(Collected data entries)
• • • • •

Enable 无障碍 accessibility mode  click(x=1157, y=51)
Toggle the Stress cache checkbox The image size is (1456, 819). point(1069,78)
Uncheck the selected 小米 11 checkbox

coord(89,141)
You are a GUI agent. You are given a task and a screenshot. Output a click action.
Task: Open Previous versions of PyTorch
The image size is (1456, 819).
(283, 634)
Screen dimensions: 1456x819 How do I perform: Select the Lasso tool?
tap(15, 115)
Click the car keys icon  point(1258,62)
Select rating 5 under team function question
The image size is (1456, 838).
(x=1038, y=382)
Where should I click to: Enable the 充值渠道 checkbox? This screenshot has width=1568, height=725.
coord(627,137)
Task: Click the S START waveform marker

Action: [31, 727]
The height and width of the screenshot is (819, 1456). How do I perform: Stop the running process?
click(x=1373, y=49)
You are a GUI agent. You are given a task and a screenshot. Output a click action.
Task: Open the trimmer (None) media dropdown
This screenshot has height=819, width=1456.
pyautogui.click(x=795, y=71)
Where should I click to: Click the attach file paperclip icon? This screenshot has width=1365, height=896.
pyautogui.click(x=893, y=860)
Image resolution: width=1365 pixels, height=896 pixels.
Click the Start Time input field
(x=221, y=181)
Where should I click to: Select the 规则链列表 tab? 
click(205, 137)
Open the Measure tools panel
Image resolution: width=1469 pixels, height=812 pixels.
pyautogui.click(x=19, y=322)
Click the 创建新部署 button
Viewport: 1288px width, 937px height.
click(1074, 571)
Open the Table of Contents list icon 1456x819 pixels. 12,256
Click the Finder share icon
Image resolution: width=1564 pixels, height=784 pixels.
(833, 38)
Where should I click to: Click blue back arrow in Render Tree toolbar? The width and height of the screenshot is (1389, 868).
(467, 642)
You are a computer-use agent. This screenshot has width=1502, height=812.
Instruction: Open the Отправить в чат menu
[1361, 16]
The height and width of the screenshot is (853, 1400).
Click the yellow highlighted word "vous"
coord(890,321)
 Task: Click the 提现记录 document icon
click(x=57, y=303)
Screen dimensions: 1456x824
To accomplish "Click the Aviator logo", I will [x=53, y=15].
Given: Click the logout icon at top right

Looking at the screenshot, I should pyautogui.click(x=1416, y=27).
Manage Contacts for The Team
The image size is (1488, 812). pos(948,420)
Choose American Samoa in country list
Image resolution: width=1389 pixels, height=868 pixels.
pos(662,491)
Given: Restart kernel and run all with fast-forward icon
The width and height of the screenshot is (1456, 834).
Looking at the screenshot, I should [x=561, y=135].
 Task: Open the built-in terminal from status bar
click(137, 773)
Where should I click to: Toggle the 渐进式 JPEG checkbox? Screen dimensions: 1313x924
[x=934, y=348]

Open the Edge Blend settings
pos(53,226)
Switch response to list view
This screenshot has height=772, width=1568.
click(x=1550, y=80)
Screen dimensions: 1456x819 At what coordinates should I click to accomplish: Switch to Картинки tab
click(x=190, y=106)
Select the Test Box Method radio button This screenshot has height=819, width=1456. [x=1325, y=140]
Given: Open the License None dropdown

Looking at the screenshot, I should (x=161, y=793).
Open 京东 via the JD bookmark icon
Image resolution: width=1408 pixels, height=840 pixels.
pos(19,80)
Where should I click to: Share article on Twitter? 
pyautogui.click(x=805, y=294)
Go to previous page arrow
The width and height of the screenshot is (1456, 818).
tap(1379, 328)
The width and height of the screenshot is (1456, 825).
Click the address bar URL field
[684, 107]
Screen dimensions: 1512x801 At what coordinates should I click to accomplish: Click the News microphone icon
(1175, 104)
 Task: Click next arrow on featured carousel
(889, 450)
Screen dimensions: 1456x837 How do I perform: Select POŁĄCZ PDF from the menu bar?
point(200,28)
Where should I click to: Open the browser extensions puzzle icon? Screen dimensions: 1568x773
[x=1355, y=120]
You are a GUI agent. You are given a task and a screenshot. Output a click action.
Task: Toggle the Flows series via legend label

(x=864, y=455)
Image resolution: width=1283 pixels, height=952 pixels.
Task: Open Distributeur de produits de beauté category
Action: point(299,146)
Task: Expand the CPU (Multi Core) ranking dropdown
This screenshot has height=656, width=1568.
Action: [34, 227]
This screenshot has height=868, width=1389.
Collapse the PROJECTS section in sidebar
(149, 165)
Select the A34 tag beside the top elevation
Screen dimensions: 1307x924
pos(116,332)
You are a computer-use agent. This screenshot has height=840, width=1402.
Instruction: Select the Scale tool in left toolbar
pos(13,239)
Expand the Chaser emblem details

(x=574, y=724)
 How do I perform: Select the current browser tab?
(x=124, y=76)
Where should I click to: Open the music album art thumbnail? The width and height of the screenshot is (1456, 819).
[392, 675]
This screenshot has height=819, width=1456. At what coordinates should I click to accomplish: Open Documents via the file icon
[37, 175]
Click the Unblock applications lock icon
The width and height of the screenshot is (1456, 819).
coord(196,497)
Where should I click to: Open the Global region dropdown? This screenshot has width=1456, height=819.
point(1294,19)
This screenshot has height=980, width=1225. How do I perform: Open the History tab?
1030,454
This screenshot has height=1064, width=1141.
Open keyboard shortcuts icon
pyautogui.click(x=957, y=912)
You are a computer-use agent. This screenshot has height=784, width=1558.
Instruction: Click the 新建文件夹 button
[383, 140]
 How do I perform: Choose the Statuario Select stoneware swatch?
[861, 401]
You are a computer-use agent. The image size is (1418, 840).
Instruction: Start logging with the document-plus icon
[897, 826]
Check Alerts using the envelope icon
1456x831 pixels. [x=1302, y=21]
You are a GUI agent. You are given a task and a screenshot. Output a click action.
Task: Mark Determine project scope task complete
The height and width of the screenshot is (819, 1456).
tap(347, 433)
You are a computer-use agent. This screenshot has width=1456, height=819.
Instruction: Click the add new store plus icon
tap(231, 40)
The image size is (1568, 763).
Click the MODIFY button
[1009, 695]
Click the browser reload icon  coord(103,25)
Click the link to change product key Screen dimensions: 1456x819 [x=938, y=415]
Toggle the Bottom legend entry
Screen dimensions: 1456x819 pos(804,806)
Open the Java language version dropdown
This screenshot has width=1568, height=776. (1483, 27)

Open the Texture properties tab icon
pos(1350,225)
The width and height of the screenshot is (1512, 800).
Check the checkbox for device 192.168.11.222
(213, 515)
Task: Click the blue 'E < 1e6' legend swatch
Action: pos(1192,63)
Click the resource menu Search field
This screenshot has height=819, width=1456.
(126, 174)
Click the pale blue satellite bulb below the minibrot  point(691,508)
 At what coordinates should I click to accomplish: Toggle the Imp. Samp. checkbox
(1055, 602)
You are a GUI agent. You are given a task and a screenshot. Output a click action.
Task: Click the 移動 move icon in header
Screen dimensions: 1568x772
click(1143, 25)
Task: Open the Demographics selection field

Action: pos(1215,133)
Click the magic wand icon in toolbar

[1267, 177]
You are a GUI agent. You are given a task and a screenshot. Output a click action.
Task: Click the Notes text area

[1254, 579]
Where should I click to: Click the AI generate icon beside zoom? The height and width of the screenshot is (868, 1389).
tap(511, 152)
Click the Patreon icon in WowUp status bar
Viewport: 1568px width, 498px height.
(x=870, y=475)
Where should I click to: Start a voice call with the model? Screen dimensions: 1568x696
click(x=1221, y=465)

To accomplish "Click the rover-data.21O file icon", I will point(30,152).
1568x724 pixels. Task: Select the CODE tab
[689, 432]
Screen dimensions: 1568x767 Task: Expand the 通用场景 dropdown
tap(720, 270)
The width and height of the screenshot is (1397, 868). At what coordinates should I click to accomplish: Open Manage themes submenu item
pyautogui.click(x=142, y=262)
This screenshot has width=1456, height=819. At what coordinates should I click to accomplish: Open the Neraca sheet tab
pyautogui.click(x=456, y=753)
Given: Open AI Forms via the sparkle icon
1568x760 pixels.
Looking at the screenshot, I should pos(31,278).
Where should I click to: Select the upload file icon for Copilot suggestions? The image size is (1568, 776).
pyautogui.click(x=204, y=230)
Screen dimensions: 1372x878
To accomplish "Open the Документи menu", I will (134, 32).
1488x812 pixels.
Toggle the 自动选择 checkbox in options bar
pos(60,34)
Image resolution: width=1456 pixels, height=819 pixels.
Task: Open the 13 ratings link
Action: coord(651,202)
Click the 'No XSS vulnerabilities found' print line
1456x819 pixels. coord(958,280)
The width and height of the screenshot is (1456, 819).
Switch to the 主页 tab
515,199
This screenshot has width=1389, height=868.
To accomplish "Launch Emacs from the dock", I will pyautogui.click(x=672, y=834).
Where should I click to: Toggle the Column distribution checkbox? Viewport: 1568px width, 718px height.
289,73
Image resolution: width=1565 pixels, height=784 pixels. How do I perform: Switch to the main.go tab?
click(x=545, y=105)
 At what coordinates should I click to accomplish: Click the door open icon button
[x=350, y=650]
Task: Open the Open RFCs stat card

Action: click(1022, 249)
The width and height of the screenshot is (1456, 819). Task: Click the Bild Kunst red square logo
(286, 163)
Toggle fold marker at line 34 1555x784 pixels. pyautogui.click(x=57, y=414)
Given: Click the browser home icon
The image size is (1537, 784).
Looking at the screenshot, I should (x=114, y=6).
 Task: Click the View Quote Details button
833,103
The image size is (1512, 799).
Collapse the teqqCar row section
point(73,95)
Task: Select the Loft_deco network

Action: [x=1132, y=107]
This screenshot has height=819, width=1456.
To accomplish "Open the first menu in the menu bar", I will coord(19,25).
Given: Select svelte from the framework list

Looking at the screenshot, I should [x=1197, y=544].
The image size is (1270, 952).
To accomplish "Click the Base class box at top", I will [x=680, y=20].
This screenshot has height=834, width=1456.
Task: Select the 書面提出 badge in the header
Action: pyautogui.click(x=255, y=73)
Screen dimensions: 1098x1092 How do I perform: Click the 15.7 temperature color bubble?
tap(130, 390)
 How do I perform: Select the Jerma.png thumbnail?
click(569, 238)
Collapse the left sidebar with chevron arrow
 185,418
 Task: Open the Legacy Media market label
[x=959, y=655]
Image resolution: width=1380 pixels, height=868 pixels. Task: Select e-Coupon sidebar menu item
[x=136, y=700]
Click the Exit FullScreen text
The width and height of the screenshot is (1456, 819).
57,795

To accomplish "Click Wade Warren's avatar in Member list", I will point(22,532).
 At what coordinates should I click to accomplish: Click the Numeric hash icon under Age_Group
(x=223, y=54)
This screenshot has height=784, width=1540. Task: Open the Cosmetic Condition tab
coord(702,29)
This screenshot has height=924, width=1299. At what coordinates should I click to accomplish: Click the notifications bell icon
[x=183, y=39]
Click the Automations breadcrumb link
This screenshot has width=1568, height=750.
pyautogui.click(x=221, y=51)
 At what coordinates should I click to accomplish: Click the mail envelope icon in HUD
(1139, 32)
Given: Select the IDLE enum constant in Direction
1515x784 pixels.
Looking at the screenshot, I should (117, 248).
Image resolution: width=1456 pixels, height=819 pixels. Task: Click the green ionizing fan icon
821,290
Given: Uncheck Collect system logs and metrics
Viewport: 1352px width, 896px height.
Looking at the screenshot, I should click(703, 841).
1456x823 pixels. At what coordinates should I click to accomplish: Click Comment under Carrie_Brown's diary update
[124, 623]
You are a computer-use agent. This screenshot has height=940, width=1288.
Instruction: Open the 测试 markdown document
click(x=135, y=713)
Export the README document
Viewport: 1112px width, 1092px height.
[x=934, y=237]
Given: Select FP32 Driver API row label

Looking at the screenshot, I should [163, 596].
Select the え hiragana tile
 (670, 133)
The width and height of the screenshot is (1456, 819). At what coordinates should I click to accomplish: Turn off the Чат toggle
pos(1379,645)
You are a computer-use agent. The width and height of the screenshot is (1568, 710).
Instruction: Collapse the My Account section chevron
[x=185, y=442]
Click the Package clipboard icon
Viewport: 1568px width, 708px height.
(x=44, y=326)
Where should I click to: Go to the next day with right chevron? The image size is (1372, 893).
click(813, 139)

• • • • •

Reproduce only those lines of the entries above that run from the line with "Instruction: Collapse the" to the final line.

Instruction: Collapse the My Account section chevron
[x=185, y=442]
Click the Package clipboard icon
Viewport: 1568px width, 708px height.
(x=44, y=326)
Where should I click to: Go to the next day with right chevron? The image size is (1372, 893).
click(813, 139)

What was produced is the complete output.